§ **Task input**:
"""

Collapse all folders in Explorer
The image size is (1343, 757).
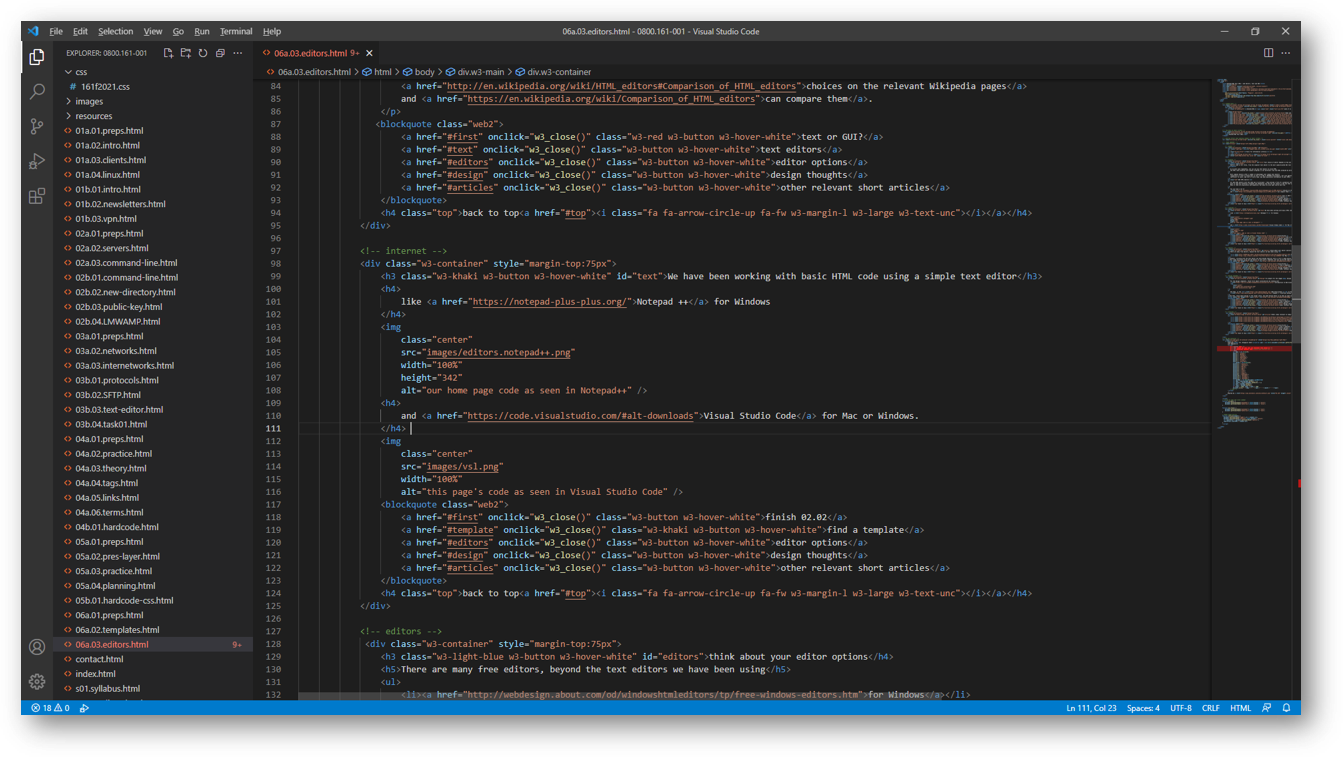220,53
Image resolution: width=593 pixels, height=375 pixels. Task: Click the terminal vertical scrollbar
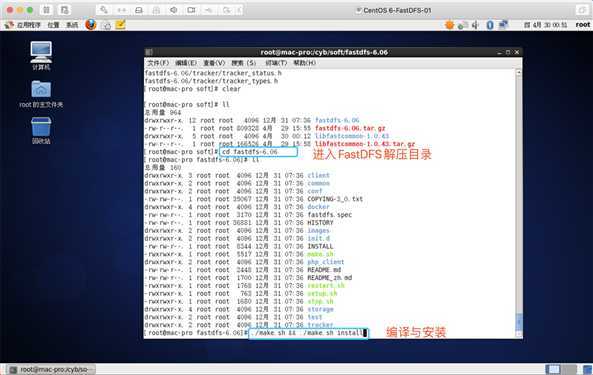click(x=519, y=203)
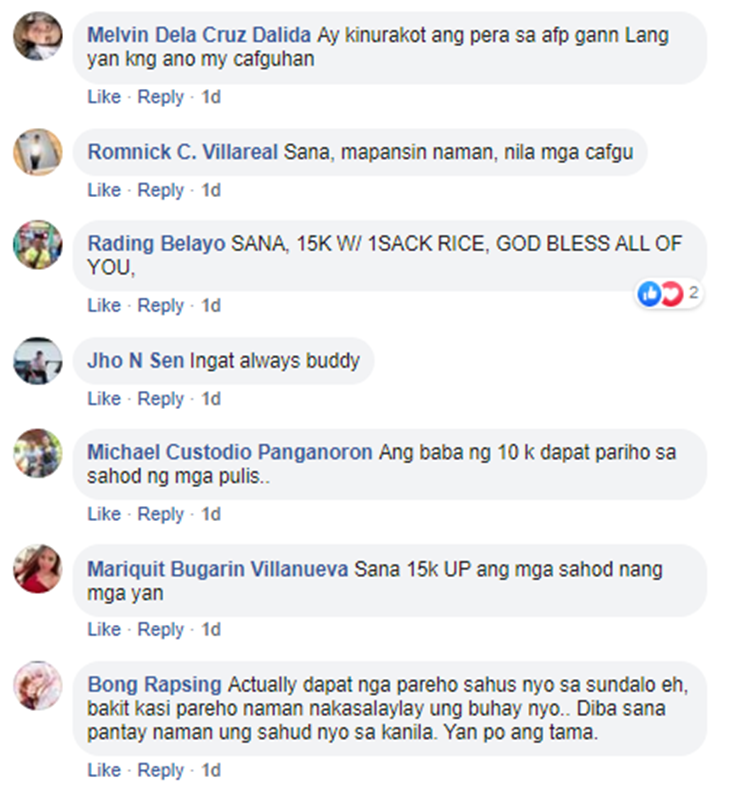The width and height of the screenshot is (750, 787).
Task: Open Romnick C. Villareal's avatar
Action: point(38,152)
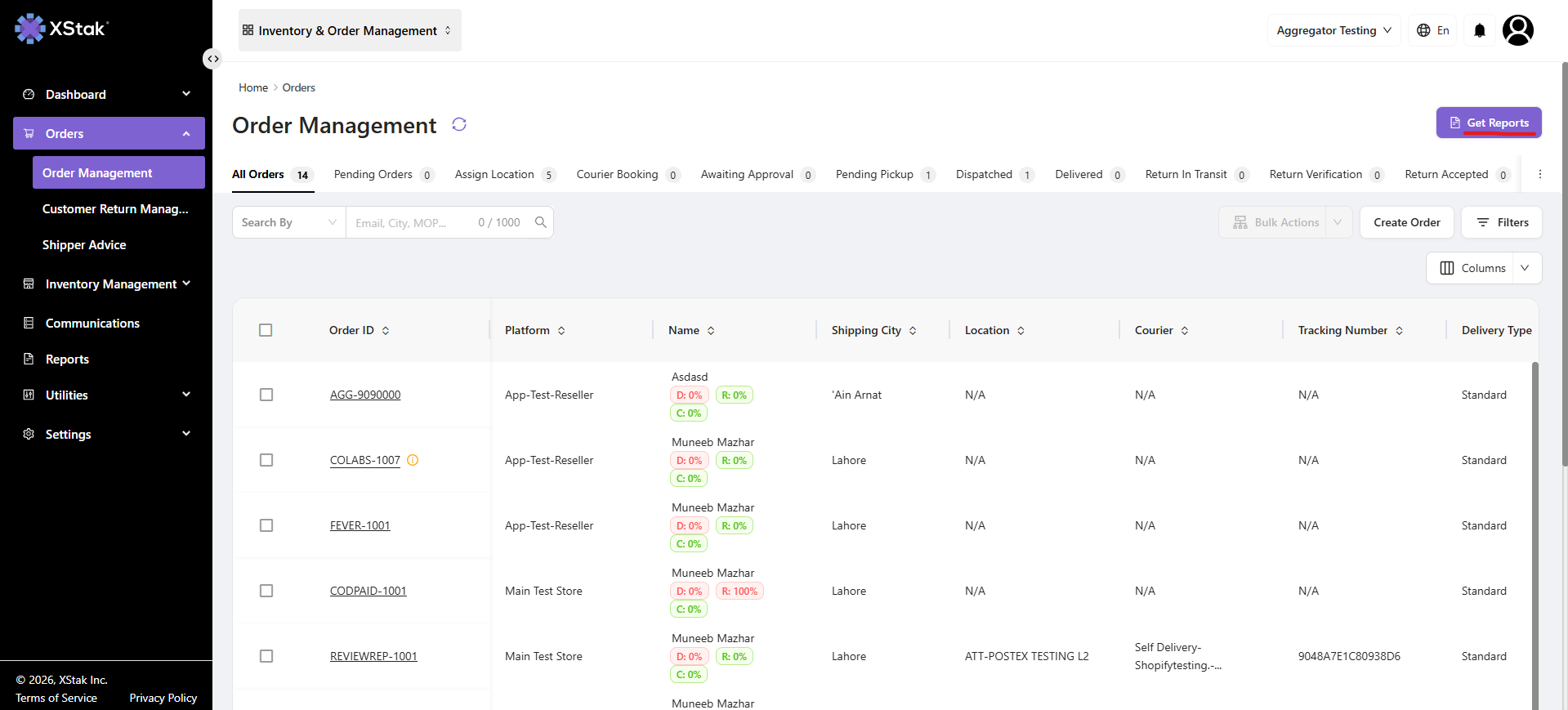1568x710 pixels.
Task: Switch to the Assign Location tab
Action: (x=505, y=174)
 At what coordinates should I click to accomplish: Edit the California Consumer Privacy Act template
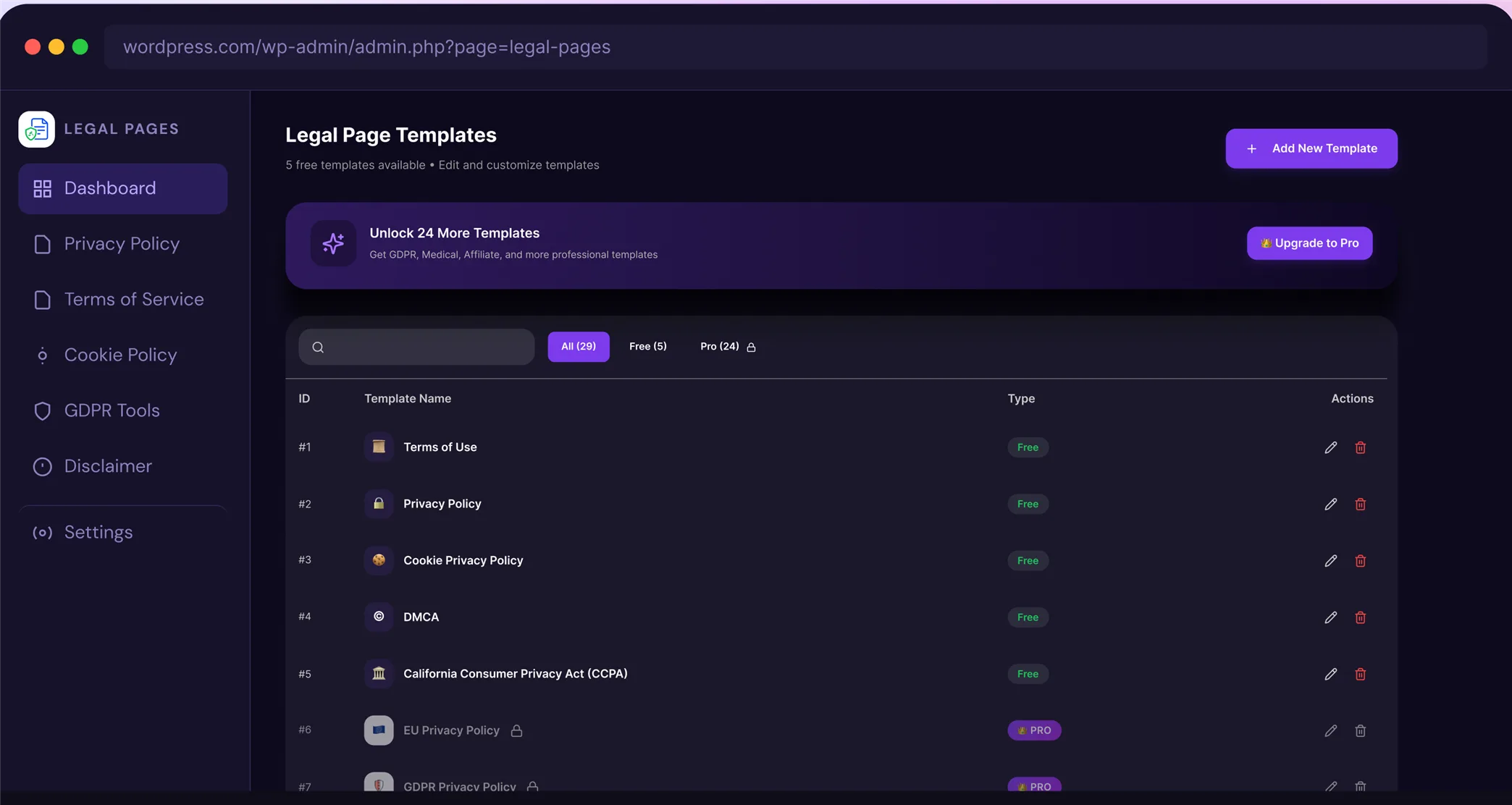tap(1330, 674)
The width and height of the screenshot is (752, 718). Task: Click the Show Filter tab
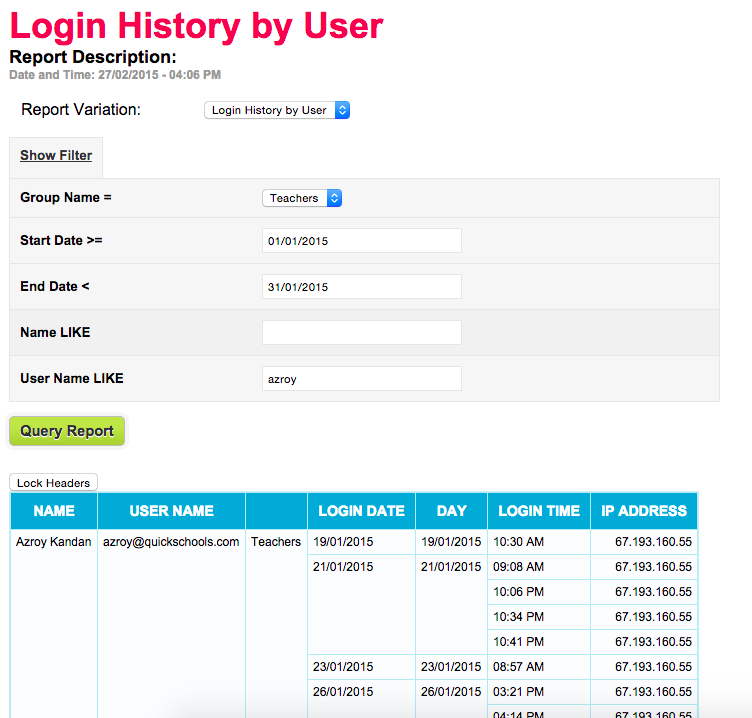pos(56,155)
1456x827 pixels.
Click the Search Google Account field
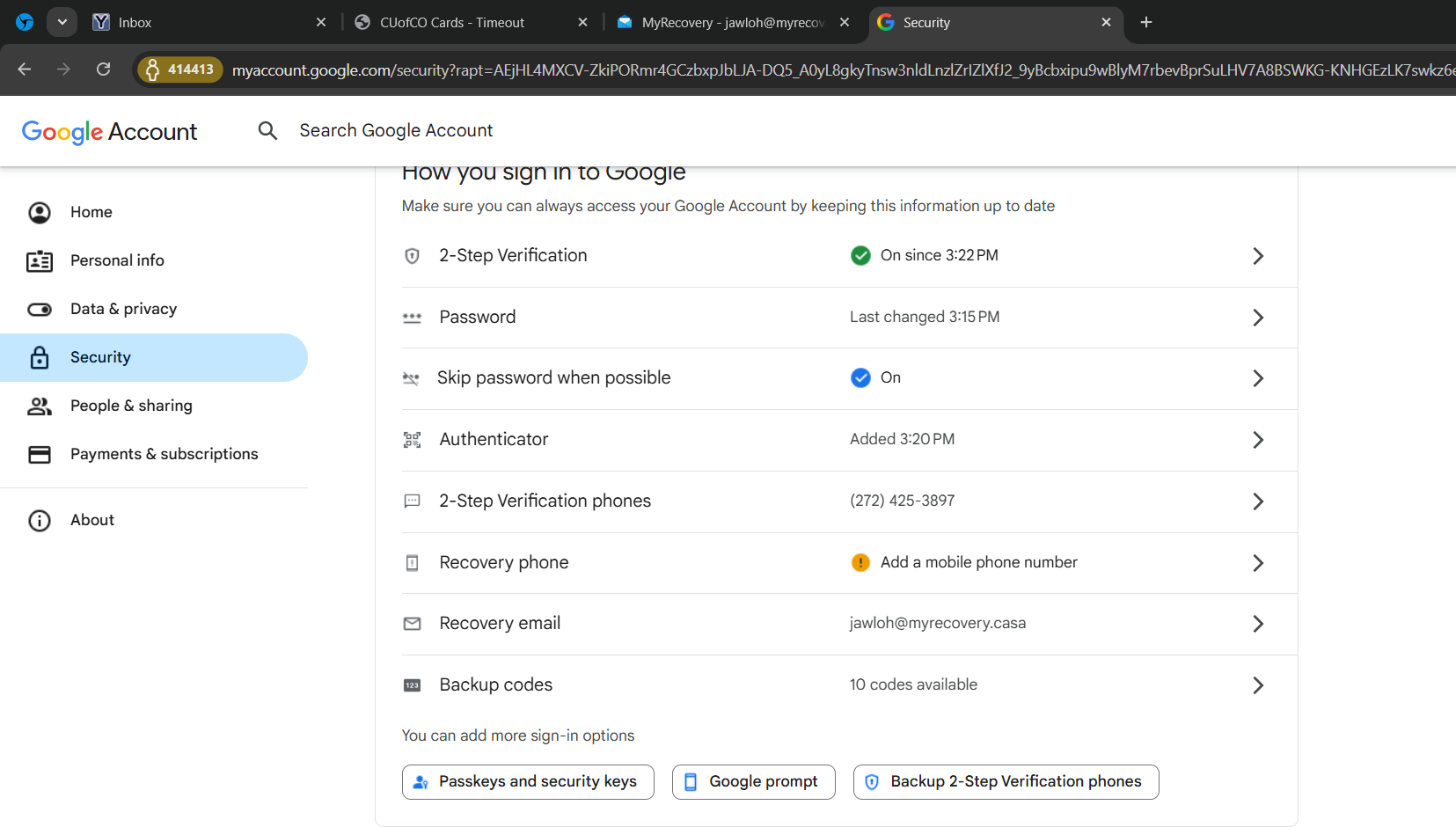[396, 131]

"""

§ **Exercise task**: Could you retype the lines from the very beginning through the one containing "Action: (x=505, y=174)", keeping both ends and leaving the pictures out of your answer?

§ **Result of this task**:
Collapse all folders in Explorer
The image size is (1343, 757).
220,53
Image resolution: width=593 pixels, height=375 pixels. Task: Click the terminal vertical scrollbar
click(x=519, y=203)
The width and height of the screenshot is (750, 787).
Task: Open Romnick C. Villareal's avatar
Action: point(38,152)
1568x710 pixels.
Task: Switch to the Assign Location tab
Action: (x=505, y=174)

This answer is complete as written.